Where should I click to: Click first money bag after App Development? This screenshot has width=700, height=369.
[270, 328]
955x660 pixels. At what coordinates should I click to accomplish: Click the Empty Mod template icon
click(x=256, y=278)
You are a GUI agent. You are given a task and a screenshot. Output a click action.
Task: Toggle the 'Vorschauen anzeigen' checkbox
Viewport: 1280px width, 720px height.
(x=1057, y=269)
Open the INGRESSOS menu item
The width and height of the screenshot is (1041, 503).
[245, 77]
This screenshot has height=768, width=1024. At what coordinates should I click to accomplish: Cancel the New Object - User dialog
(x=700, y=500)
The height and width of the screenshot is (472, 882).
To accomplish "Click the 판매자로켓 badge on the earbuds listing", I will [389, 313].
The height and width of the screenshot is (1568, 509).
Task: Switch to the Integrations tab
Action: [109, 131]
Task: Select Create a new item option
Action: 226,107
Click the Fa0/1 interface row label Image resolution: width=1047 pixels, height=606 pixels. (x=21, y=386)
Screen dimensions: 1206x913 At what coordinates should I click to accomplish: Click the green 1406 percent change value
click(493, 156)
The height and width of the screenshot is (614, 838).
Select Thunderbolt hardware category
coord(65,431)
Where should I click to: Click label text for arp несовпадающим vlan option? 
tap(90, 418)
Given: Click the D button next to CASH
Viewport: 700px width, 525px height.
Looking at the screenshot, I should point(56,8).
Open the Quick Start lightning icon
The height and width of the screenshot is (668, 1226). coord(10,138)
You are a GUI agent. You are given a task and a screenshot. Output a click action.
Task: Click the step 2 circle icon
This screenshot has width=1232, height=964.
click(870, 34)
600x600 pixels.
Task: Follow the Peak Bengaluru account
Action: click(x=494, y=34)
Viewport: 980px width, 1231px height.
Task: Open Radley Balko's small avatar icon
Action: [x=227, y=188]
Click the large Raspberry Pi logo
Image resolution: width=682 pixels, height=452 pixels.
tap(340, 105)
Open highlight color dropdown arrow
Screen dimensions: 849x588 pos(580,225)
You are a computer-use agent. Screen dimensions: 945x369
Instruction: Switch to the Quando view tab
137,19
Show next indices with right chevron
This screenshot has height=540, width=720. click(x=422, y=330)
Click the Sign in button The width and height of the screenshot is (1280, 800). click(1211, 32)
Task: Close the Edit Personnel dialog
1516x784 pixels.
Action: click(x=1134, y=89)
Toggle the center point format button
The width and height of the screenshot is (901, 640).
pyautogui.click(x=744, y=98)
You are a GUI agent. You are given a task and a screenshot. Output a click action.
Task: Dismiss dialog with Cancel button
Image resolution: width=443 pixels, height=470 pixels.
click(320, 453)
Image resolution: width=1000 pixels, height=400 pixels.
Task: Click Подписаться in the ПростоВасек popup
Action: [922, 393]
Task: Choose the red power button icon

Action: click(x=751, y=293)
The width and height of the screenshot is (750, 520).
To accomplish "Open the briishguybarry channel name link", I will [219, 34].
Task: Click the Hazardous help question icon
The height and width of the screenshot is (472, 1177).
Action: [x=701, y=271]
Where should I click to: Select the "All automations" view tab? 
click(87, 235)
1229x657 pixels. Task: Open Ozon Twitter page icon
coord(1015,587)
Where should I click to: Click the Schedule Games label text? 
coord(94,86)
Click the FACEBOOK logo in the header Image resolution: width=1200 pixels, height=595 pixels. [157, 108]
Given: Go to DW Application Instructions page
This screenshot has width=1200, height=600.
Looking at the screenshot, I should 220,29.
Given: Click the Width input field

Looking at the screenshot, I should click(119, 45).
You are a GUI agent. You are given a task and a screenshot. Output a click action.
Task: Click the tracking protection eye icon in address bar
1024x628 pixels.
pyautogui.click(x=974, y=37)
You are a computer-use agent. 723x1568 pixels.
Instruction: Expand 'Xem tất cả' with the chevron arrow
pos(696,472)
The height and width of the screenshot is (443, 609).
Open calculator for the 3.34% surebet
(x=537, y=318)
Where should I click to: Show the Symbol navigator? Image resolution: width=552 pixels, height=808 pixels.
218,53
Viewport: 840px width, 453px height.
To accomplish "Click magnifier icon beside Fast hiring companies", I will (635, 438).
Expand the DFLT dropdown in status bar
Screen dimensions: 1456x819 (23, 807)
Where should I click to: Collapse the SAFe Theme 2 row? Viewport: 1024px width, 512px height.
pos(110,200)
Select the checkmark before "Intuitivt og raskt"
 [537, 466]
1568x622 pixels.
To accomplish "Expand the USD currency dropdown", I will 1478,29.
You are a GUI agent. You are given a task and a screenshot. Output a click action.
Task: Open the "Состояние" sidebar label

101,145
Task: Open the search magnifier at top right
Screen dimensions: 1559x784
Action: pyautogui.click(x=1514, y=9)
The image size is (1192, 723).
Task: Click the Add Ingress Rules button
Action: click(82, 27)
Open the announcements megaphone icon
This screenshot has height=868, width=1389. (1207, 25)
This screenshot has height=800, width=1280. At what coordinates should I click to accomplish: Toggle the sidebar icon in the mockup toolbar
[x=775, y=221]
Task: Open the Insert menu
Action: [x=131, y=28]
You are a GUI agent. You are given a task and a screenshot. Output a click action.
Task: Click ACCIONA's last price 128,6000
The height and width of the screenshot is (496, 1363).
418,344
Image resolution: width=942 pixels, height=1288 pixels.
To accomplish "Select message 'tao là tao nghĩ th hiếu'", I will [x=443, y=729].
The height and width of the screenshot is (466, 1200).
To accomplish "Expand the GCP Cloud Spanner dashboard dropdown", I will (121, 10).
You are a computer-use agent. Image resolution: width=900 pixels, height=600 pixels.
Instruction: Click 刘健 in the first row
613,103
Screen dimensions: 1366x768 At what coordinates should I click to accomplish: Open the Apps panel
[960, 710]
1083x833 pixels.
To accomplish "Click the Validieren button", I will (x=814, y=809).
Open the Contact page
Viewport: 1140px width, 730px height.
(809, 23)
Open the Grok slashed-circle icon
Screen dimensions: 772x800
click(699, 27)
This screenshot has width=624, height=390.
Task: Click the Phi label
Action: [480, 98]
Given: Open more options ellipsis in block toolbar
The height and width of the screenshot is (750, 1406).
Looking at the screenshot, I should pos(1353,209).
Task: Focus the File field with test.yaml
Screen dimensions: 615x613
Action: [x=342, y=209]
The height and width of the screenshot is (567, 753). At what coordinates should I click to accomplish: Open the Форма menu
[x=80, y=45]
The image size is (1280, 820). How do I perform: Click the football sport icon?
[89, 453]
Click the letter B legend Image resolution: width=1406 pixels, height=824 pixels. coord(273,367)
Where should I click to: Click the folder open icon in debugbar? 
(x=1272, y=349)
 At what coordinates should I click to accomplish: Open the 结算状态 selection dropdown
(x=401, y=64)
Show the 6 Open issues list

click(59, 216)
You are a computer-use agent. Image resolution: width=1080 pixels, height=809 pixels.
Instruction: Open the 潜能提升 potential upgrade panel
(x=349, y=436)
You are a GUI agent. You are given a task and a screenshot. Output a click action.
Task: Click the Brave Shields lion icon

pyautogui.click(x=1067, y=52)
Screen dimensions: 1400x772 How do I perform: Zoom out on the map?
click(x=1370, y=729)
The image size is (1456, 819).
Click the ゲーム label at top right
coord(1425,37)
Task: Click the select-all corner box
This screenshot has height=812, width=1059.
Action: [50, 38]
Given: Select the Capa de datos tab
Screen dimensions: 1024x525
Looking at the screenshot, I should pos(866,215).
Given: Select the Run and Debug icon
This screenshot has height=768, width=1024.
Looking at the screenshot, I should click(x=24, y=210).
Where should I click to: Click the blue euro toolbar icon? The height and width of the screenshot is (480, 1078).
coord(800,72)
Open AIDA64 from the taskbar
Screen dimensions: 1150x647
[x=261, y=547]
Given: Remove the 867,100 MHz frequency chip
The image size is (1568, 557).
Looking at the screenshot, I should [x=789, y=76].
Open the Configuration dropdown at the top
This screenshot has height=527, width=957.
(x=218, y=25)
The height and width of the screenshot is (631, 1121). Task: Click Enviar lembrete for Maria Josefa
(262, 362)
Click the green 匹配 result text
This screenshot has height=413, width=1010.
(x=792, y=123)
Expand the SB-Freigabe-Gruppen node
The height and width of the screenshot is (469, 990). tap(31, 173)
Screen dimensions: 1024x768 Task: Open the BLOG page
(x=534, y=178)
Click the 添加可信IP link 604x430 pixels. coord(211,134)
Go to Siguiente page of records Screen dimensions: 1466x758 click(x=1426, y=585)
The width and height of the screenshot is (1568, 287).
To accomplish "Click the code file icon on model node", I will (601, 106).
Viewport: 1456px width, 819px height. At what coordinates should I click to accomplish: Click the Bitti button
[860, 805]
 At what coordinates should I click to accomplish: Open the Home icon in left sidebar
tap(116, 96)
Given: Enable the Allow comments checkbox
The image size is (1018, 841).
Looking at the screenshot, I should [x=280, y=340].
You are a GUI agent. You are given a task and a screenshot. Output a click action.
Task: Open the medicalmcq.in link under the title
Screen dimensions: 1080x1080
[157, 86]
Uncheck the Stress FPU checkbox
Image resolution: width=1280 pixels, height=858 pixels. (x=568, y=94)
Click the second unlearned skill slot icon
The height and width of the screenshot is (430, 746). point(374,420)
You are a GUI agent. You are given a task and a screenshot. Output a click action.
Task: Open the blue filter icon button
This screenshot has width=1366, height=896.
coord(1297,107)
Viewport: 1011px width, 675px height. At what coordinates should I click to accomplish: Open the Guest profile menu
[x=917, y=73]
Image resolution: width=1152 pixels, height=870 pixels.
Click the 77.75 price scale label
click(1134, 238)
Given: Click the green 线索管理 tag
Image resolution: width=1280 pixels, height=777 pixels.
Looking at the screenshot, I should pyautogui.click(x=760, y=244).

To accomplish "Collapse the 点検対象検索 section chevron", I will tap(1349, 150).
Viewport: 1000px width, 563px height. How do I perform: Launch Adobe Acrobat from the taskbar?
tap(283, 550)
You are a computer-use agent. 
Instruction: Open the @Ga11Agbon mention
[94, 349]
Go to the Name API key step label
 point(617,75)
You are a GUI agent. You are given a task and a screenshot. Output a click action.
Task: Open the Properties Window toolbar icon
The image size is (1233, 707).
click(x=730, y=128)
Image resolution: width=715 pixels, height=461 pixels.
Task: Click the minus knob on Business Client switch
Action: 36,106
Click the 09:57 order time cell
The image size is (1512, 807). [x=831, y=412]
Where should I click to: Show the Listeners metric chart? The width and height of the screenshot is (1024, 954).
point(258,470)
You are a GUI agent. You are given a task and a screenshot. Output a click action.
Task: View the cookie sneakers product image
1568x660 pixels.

________________

§ **Description of the task**
Reproduce only the lines above, starting at the line with "The height and width of the screenshot is (496, 1363)." and ending at the line with "Click the letter", exactly as written.

§ **Written solution**
The height and width of the screenshot is (496, 1363).
418,344
Image resolution: width=942 pixels, height=1288 pixels.
To accomplish "Select message 'tao là tao nghĩ th hiếu'", I will [x=443, y=729].
The height and width of the screenshot is (466, 1200).
To accomplish "Expand the GCP Cloud Spanner dashboard dropdown", I will (121, 10).
You are a computer-use agent. Image resolution: width=900 pixels, height=600 pixels.
Instruction: Click 刘健 in the first row
613,103
Screen dimensions: 1366x768 At what coordinates should I click to accomplish: Open the Apps panel
[960, 710]
1083x833 pixels.
To accomplish "Click the Validieren button", I will (x=814, y=809).
Open the Contact page
Viewport: 1140px width, 730px height.
(809, 23)
Open the Grok slashed-circle icon
Screen dimensions: 772x800
click(699, 27)
This screenshot has width=624, height=390.
Task: Click the Phi label
Action: [480, 98]
Given: Open more options ellipsis in block toolbar
The height and width of the screenshot is (750, 1406).
Looking at the screenshot, I should pos(1353,209).
Task: Focus the File field with test.yaml
Screen dimensions: 615x613
Action: [x=342, y=209]
The height and width of the screenshot is (567, 753). At what coordinates should I click to accomplish: Open the Форма menu
[x=80, y=45]
The image size is (1280, 820). How do I perform: Click the football sport icon?
[89, 453]
Click the letter B legend Image resolution: width=1406 pixels, height=824 pixels. coord(273,367)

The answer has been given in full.